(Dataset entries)
▬▬▬
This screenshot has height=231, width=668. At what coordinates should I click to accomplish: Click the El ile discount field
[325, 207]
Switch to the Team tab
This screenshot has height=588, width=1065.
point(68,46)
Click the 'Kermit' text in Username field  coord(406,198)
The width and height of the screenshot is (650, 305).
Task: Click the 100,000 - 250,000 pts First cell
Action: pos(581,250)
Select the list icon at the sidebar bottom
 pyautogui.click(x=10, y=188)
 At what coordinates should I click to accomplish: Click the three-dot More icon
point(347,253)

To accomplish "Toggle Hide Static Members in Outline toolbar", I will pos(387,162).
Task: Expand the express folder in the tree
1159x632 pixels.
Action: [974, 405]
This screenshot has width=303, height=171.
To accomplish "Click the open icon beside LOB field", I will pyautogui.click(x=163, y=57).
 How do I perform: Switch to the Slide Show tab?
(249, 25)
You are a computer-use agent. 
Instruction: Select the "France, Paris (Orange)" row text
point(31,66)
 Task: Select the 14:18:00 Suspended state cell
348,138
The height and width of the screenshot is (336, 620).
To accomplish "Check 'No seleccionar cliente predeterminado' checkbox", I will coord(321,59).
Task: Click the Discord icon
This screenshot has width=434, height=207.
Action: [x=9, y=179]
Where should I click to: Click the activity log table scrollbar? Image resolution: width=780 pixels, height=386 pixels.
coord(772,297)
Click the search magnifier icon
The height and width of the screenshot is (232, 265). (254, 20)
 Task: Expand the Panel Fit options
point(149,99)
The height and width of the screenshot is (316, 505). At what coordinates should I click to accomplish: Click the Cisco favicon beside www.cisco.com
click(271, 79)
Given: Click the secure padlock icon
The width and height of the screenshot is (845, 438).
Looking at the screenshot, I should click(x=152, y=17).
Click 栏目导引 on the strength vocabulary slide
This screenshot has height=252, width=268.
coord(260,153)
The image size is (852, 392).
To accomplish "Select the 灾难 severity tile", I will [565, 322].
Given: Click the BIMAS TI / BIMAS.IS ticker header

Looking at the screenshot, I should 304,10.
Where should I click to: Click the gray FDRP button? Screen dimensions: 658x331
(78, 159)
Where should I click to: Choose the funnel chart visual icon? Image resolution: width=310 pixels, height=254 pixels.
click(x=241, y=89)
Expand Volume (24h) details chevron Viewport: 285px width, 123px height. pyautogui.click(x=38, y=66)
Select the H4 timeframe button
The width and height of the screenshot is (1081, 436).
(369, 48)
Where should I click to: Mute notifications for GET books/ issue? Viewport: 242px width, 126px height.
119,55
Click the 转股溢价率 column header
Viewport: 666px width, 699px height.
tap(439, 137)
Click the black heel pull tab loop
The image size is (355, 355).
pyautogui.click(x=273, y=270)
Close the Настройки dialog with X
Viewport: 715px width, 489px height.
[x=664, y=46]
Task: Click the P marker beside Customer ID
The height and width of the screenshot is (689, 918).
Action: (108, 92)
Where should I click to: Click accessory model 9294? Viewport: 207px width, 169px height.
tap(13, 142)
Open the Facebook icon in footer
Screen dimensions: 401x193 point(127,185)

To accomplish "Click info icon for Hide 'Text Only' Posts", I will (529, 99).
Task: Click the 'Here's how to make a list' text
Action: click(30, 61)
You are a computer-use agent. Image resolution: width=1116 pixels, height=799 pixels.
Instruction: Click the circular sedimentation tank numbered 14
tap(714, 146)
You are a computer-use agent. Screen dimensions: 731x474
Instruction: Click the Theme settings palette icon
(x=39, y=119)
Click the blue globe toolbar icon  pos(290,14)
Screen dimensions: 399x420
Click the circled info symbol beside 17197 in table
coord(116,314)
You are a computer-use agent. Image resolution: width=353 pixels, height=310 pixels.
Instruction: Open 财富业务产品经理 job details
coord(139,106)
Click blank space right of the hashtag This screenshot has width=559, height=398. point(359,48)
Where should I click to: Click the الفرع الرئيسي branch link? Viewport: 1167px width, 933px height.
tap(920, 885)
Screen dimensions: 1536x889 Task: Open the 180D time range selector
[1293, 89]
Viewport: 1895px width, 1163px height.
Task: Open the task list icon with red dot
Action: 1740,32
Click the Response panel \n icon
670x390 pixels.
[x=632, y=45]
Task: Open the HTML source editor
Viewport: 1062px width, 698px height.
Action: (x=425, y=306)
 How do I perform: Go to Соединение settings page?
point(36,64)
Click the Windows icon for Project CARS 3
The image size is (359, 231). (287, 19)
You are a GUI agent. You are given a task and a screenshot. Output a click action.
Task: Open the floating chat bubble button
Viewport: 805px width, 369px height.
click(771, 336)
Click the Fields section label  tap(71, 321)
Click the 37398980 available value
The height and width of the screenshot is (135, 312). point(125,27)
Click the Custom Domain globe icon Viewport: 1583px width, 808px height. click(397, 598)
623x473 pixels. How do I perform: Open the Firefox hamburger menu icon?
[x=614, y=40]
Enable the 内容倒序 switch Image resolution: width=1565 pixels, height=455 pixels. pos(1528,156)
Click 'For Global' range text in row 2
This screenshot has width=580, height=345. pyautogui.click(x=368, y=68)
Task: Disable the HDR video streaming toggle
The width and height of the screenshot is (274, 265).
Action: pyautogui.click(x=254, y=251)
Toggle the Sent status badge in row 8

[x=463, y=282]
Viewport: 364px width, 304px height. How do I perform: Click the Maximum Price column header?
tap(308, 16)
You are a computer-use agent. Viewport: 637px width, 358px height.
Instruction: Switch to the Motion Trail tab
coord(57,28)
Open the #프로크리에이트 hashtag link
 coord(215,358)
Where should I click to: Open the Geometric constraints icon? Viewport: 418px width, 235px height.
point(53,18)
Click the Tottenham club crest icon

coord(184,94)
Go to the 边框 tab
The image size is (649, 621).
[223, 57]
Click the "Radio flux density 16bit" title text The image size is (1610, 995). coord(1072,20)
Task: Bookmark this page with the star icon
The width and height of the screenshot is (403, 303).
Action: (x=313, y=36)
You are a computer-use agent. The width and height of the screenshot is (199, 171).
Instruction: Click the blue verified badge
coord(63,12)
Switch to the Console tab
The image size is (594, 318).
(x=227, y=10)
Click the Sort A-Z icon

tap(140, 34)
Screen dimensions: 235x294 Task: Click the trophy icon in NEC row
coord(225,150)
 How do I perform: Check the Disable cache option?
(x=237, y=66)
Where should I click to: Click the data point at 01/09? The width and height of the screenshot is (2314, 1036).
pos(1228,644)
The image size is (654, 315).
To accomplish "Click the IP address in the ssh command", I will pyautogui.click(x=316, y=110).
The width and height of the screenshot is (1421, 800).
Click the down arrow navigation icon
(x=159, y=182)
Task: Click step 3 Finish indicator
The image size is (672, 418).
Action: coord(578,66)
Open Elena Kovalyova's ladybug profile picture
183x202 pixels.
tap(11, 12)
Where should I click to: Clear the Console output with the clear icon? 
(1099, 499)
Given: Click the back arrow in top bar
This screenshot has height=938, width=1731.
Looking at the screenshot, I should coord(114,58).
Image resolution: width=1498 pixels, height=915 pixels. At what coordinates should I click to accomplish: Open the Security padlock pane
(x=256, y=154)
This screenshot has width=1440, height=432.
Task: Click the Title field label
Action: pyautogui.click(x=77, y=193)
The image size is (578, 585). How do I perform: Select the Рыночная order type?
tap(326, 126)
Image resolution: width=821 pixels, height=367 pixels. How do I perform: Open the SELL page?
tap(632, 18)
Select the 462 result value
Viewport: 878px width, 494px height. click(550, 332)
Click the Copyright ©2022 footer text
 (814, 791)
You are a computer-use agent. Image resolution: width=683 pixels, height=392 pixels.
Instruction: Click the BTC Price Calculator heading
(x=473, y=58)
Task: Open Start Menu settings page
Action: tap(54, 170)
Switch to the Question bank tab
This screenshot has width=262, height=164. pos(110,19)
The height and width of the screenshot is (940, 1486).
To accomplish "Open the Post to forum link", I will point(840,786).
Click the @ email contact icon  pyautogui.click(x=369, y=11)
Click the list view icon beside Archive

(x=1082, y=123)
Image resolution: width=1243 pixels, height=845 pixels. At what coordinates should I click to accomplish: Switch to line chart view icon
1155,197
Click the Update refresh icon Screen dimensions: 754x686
▬▬▬
Would you output, from the records above, exactly the run of lines that starts at the line containing "Screen dimensions: 399x420" and ends at the line containing "Click the Response panel \n icon", and only that run?

**RESPONSE:**
Screen dimensions: 399x420
Click the circled info symbol beside 17197 in table
coord(116,314)
You are a computer-use agent. Image resolution: width=353 pixels, height=310 pixels.
Instruction: Open 财富业务产品经理 job details
coord(139,106)
Click blank space right of the hashtag This screenshot has width=559, height=398. point(359,48)
Where should I click to: Click the الفرع الرئيسي branch link? Viewport: 1167px width, 933px height.
tap(920, 885)
Screen dimensions: 1536x889 Task: Open the 180D time range selector
[1293, 89]
Viewport: 1895px width, 1163px height.
Task: Open the task list icon with red dot
Action: 1740,32
Click the Response panel \n icon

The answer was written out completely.